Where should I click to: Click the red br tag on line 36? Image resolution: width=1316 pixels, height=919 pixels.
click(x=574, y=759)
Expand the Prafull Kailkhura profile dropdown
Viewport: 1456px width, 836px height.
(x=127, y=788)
────────────────────────────────────────
[INSTRUCTIONS FOR THE TASK]: Rewrite the lines above as a Markdown table with the columns "No." and "Line", numbering each row and omitting any blank lines.

[RESPONSE FOR THIS EXERCISE]:
| No. | Line |
|---|---|
| 1 | Where should I click to: Click the red br tag on line 36? Image resolution: width=1316 pixels, height=919 pixels. |
| 2 | click(x=574, y=759) |
| 3 | Expand the Prafull Kailkhura profile dropdown |
| 4 | Viewport: 1456px width, 836px height. |
| 5 | (x=127, y=788) |